Emily: So you think I am an idiot for posting this question here? Whatever.

Thanks for the advice everyone!

Anonymous said...

She probably
a) gets really big breakfasts and dinners at home? My bosses make huge breakfasts for the kids, I'm talking scrambled eggs, ham, etc in the mornings and then they kids might have a light snack but really don't eat a huge lunch.
b) shyness/anxiety about eating w/ others...just something that will come with time.
I wouldn't worry about it, just let the parents know that her appetite is low so that they can be sure to supplement at night with a bigger meal.

Anonymous said...

No, miss dee.
You are not an idiot and it is a good question. Thank you for caring enough about the child to ask for help with a situation that is new so that you can do the best possible thing for the child involved.

Anonymous said...

kidshouldbeathome..

Don't post on a nanny blog.

Emily said...

Missdee, I don't think you're an idiot and I never said anything that should make you think that. I do think you're a bit naive, perhaps rather young, because of your reluctance to talk to the parents.
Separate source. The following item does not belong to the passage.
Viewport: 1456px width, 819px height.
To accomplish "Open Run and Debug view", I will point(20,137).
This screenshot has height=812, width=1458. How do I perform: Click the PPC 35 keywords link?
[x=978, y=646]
But that's just what I think, and for all you know I'm a fat old man who can't get off his couch and enjoys pretending to be a nanny, so don't get too worked up over it.

Anonymous said...

OP,

Oh my gosh I feel for you. Picky eaters are so frustrating! Especially if you really are trying to make a difference.
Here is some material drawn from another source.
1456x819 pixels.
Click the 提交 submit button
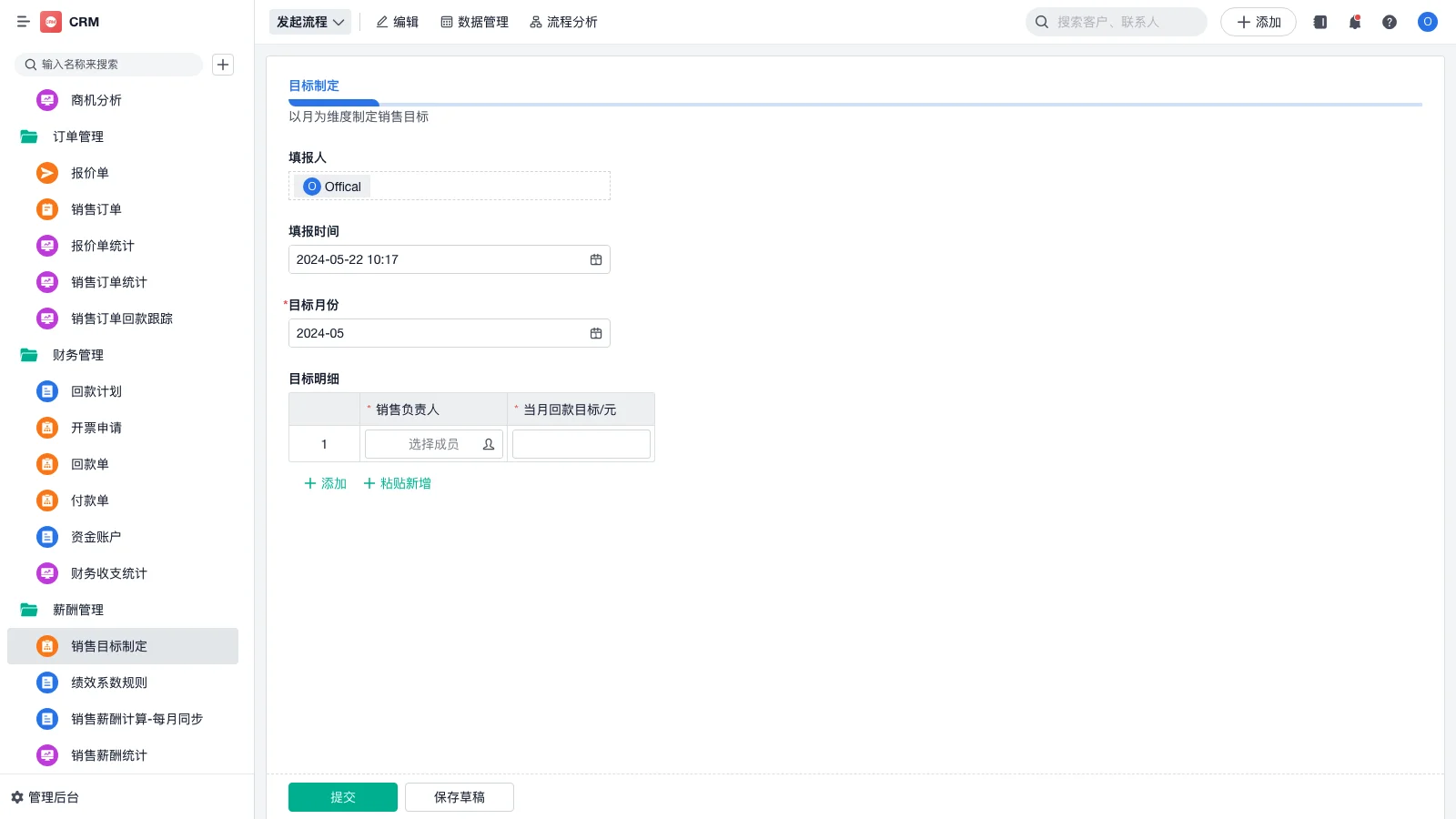343,796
I think the most important thing is to always offer healthy choices. Remember the rule for feeding: You (or the parents) decide when and what the toddler eats, the toddler decides whether to eat and how much.

But really main habits of eating have to start at home. So if you are trying your best to consistenly offer food without forcing, you are doing the most you can. The parents are going to have to handle the rest.

If you feel like you have to do more, you can always print out an article or two or give the parents some literature on nutrition for toddlers and how to handle fussy eaters.

Remember the parents are ultimately responsible for everything in this kid's life, and they are going to have to learn to take the initiave.

You sound like a really good and patient person!

Anonymous said...

I may not always agree with what someone has to say... hell, I may even hate it, but I don't go around saying that person sucks.
That wasn't necessary.

Anonymous said...

Emily sucks,
I think you should read some of those articles that you speak of missDee printing out.
You will see that this is common toddler behavior.
Insinuating that the parents "need to take some kind of initiative" or that missDee should be as bold as to offer advice to these parents as far as eating habits and nutrition for their child is and extremely premature on your part.
This is a VERY common behavior and more often than not is in no way any fault of the parents or childcare provider.

She should feel free to mention to the parents that their child is not eating at school except for an afternoon snack.And that is all she feel free to do at this point. As mentioned, several times above, hopefully it is due to large meals at home or simply being distracted. (the latter often being the case where toddlers are concerned.) MissDee said the child does not appear underweight. If the child appeared mal-nurished, then perhaps your advice would be appropriate.
Your post suggests you are young and presumptuos and like the rest of us still have much to learn from each other..your moniker on the other hand suggests you need to get your head out of your @$$!
Concedeing that you might be wrong is not often doen on this site. I have seen Emily do it on more than one occassion..and like cfg said above, weather we all agree with her posts or not, she has a right to post without some @$$hat(see ladies, I've been paying attention..hmmmm?) coming along trying to make her the next ISYN joke!
You too have a right to post , perhaps you just shouldn't do it after bedtime kiddo!

Cheers.

MissDee, seems like you have gotten quite abit of input. Along with that,I hope you will feel better after talking with mom and dad.